*The problem*. Copy out all the records exactly.

*Task data*.
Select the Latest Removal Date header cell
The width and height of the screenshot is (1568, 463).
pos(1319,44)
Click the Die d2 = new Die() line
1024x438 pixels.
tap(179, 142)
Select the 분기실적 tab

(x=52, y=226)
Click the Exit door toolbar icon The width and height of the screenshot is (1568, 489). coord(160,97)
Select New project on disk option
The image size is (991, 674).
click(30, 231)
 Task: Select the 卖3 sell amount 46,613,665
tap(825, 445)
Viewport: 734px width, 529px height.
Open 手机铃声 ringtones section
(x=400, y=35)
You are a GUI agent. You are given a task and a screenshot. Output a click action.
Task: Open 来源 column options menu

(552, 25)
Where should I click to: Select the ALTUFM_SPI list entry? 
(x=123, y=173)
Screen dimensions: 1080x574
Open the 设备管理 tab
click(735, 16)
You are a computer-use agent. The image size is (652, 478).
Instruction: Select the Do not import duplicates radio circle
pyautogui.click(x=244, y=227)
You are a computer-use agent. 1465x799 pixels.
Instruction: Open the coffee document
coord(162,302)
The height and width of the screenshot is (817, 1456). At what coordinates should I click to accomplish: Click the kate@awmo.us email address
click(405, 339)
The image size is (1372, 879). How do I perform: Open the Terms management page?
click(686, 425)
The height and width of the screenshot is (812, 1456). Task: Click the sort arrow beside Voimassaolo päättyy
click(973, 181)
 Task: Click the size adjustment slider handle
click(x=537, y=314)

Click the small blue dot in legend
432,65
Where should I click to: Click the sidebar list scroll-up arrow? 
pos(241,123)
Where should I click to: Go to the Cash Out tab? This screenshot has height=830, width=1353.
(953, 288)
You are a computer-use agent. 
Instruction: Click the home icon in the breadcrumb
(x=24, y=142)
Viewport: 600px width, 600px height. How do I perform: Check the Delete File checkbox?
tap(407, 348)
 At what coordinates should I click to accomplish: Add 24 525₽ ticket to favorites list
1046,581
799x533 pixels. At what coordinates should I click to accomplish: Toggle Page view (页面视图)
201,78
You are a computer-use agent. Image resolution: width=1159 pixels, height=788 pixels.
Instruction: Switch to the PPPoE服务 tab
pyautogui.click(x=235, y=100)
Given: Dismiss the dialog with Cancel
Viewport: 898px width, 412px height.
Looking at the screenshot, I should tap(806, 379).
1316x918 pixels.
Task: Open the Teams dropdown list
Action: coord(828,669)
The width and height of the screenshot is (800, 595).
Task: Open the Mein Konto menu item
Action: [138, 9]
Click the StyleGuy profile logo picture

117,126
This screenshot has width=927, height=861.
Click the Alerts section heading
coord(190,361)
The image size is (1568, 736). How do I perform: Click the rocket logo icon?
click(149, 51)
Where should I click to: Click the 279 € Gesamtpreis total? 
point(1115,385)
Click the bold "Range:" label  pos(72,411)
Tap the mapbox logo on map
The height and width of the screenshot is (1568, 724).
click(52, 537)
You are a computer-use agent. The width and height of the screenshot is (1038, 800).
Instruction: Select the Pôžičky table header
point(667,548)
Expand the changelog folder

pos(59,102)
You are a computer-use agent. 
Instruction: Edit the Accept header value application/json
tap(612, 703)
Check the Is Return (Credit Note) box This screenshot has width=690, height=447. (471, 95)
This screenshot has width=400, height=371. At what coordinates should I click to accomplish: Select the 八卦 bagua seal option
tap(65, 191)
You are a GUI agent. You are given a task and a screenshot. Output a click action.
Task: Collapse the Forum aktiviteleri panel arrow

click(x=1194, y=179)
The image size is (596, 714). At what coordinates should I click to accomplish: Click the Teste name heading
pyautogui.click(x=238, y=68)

*Task answer*.
Select the Latest Removal Date header cell
The width and height of the screenshot is (1568, 463).
pos(1319,44)
Click the Die d2 = new Die() line
1024x438 pixels.
tap(179, 142)
Select the 분기실적 tab

(x=52, y=226)
Click the Exit door toolbar icon The width and height of the screenshot is (1568, 489). coord(160,97)
Select New project on disk option
The image size is (991, 674).
click(30, 231)
 Task: Select the 卖3 sell amount 46,613,665
tap(825, 445)
Viewport: 734px width, 529px height.
Open 手机铃声 ringtones section
(x=400, y=35)
You are a GUI agent. You are given a task and a screenshot. Output a click action.
Task: Open 来源 column options menu

(552, 25)
Where should I click to: Select the ALTUFM_SPI list entry? 
(x=123, y=173)
Screen dimensions: 1080x574
Open the 设备管理 tab
click(735, 16)
You are a computer-use agent. The image size is (652, 478).
Instruction: Select the Do not import duplicates radio circle
pyautogui.click(x=244, y=227)
You are a computer-use agent. 1465x799 pixels.
Instruction: Open the coffee document
coord(162,302)
The height and width of the screenshot is (817, 1456). At what coordinates should I click to accomplish: Click the kate@awmo.us email address
click(405, 339)
The image size is (1372, 879). How do I perform: Open the Terms management page?
click(686, 425)
The height and width of the screenshot is (812, 1456). Task: Click the sort arrow beside Voimassaolo päättyy
click(973, 181)
 Task: Click the size adjustment slider handle
click(x=537, y=314)

Click the small blue dot in legend
432,65
Where should I click to: Click the sidebar list scroll-up arrow? 
pos(241,123)
Where should I click to: Go to the Cash Out tab? This screenshot has height=830, width=1353.
(953, 288)
You are a computer-use agent. 
Instruction: Click the home icon in the breadcrumb
(x=24, y=142)
Viewport: 600px width, 600px height. How do I perform: Check the Delete File checkbox?
tap(407, 348)
 At what coordinates should I click to accomplish: Add 24 525₽ ticket to favorites list
1046,581
799x533 pixels. At what coordinates should I click to accomplish: Toggle Page view (页面视图)
201,78
You are a computer-use agent. Image resolution: width=1159 pixels, height=788 pixels.
Instruction: Switch to the PPPoE服务 tab
pyautogui.click(x=235, y=100)
Given: Dismiss the dialog with Cancel
Viewport: 898px width, 412px height.
Looking at the screenshot, I should tap(806, 379).
1316x918 pixels.
Task: Open the Teams dropdown list
Action: coord(828,669)
The width and height of the screenshot is (800, 595).
Task: Open the Mein Konto menu item
Action: [138, 9]
Click the StyleGuy profile logo picture

117,126
This screenshot has width=927, height=861.
Click the Alerts section heading
coord(190,361)
The image size is (1568, 736). How do I perform: Click the rocket logo icon?
click(149, 51)
Where should I click to: Click the 279 € Gesamtpreis total? 
point(1115,385)
Click the bold "Range:" label  pos(72,411)
Tap the mapbox logo on map
The height and width of the screenshot is (1568, 724).
click(52, 537)
You are a computer-use agent. The width and height of the screenshot is (1038, 800).
Instruction: Select the Pôžičky table header
point(667,548)
Expand the changelog folder

pos(59,102)
You are a computer-use agent. 
Instruction: Edit the Accept header value application/json
tap(612, 703)
Check the Is Return (Credit Note) box This screenshot has width=690, height=447. (471, 95)
This screenshot has width=400, height=371. At what coordinates should I click to accomplish: Select the 八卦 bagua seal option
tap(65, 191)
You are a GUI agent. You are given a task and a screenshot. Output a click action.
Task: Collapse the Forum aktiviteleri panel arrow

click(x=1194, y=179)
The image size is (596, 714). At what coordinates should I click to accomplish: Click the Teste name heading
pyautogui.click(x=238, y=68)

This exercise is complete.